▶ _EXERCISE DIRECTIONS_
Nothing may be dropped. Retype the whole listing exactly.

=== RECORDS PROVIDED ===

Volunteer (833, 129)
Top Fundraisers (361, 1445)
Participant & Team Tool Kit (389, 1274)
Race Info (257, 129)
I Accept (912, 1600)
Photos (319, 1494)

===

▶ _SOLUTION TO THIS EXERCISE_
Volunteer (833, 129)
Top Fundraisers (361, 1445)
Participant & Team Tool Kit (389, 1274)
Race Info (257, 129)
I Accept (912, 1600)
Photos (319, 1494)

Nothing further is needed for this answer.